Mr. Louvin achieved his greatest fame with the Louvin Brothers, the popular duo that modernized the close-harmony singing of Depression-era acts like the Blue Sky Boys and the Delmore Brothers and that anticipated the keening vocal interplay of the Everly Brothers.
Typically featuring Mr. Louvin on guitar and lead vocals and Ira, his older brother, on mandolin and high tenor harmonies, the Louvins’ 1950s hits also left their mark on the country-rock of the Byrds and others.

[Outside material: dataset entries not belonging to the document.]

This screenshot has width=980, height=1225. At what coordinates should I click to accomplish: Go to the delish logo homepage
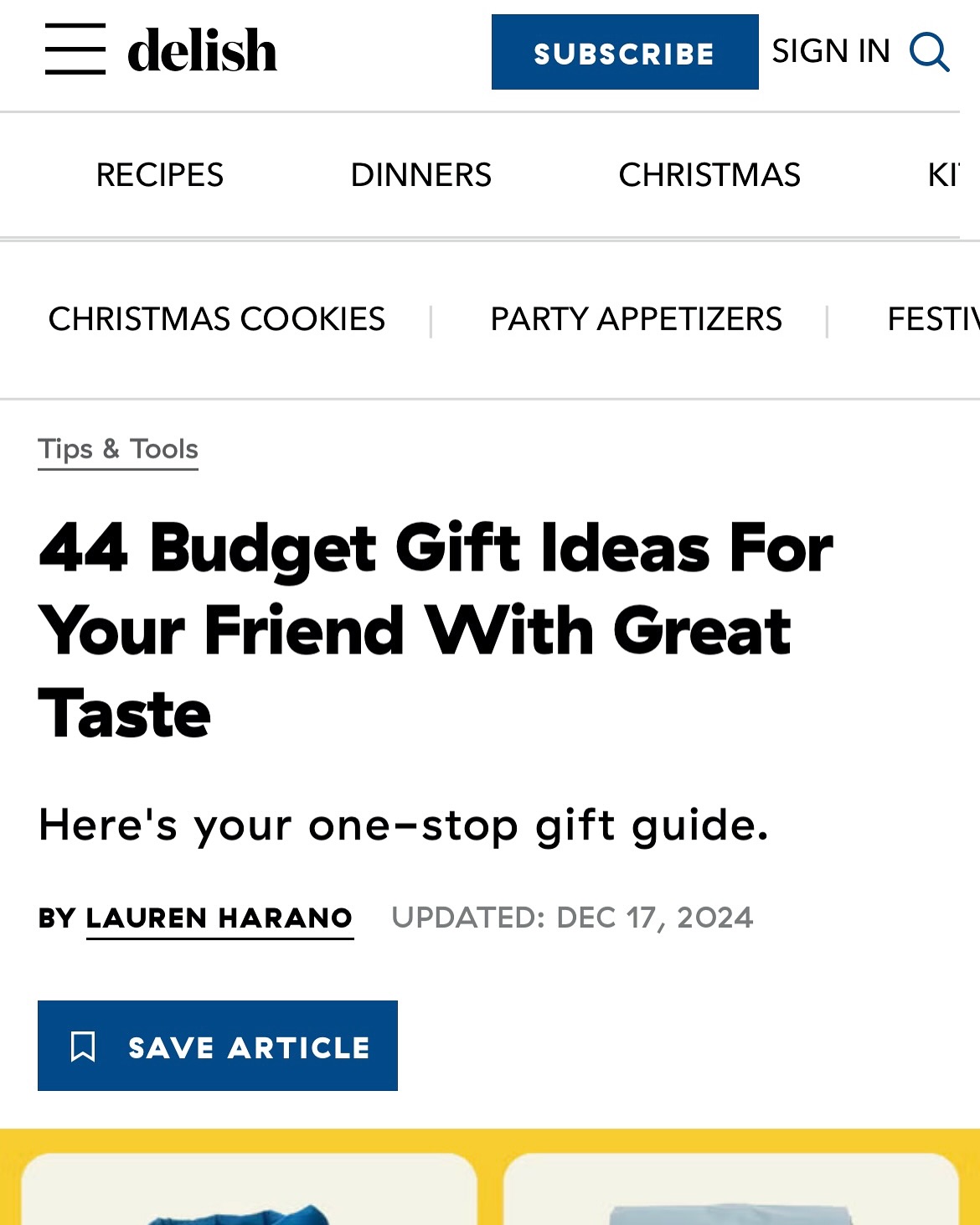pyautogui.click(x=202, y=50)
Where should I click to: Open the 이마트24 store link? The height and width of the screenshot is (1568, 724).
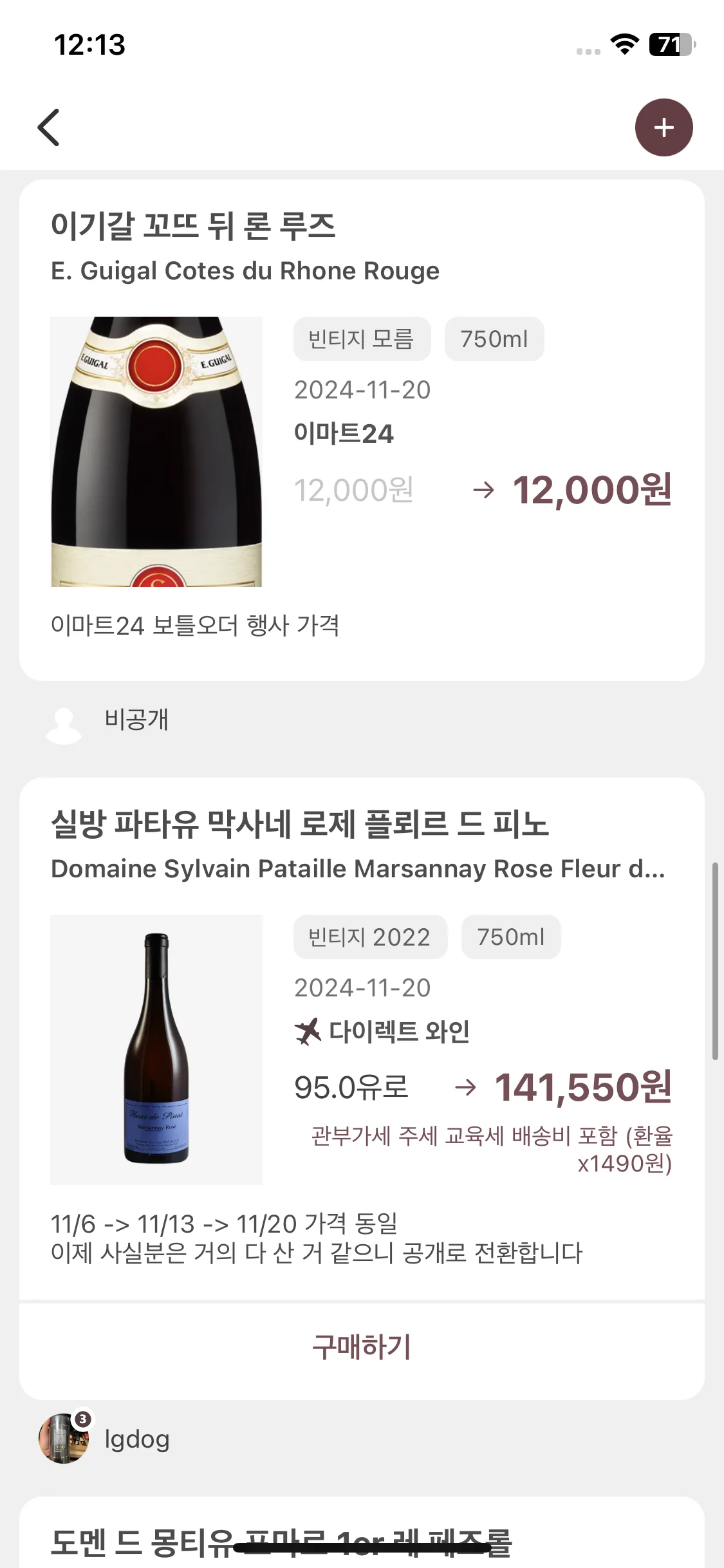pyautogui.click(x=344, y=433)
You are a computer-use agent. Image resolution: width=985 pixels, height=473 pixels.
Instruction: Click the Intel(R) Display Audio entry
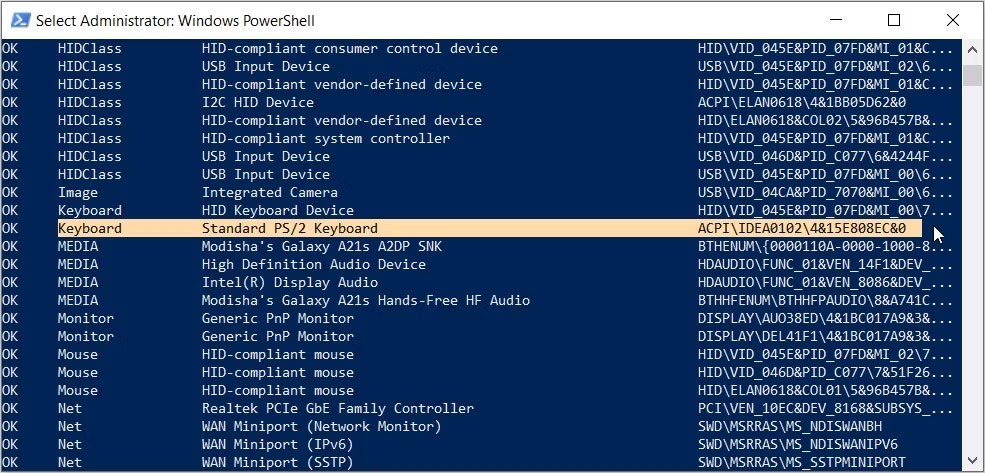[289, 282]
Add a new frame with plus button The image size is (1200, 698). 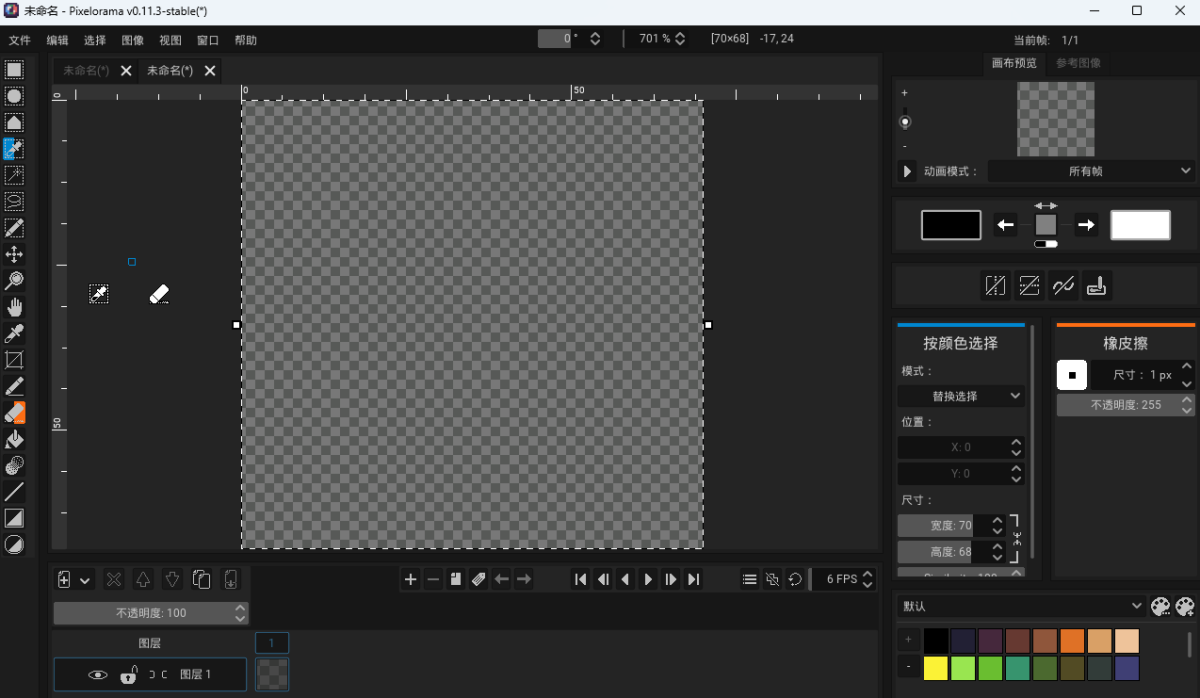(x=410, y=579)
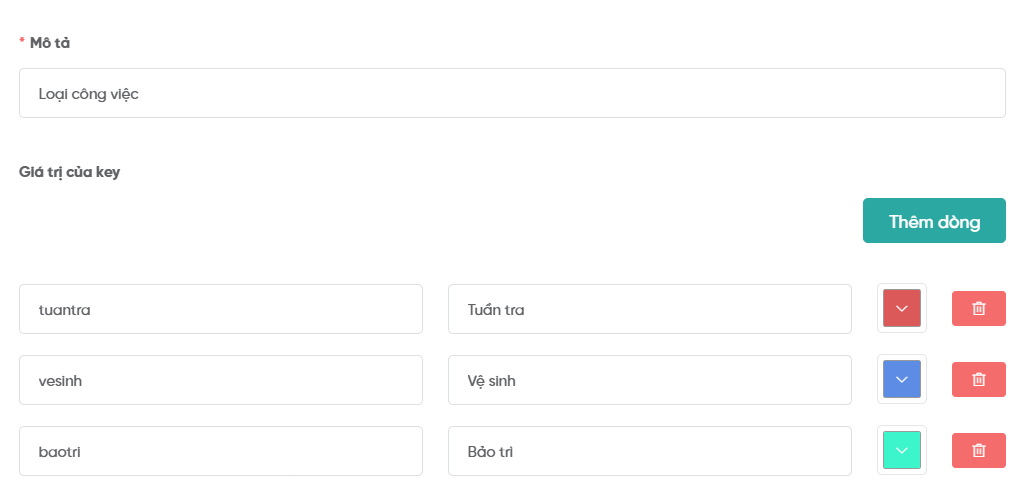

“I just could not get enough of that sound,” the singer Emmylou Harris said of the Louvin Brothers’ music in an interview with The Observer, the British newsweekly, in January 2010. “I’d always loved the Everly Brothers, but there was something scary and washed in the blood about the sound of the Louvin Brothers.”
Ms. Harris’s breakthrough country hit was a 1975 remake of the duo’s “If I Could Only Win Your Love.” Resolutely traditional in approach, Mr. Louvin and his brother, who died in an automobile accident in 1965, were proponents of the high, lonesome sound of the southern Appalachian Mountains, where they grew up. Some of their best-known recordings were updates of foreboding antediluvian ballads like “In the Pines” and “Knoxville Girl.” Other material centered on the wholesome likes of family and religion, including “The Christian Life,” an original that later appeared on “Sweetheart of the Rodeo,” the landmark Byrds album featuring the singer Gram Parsons.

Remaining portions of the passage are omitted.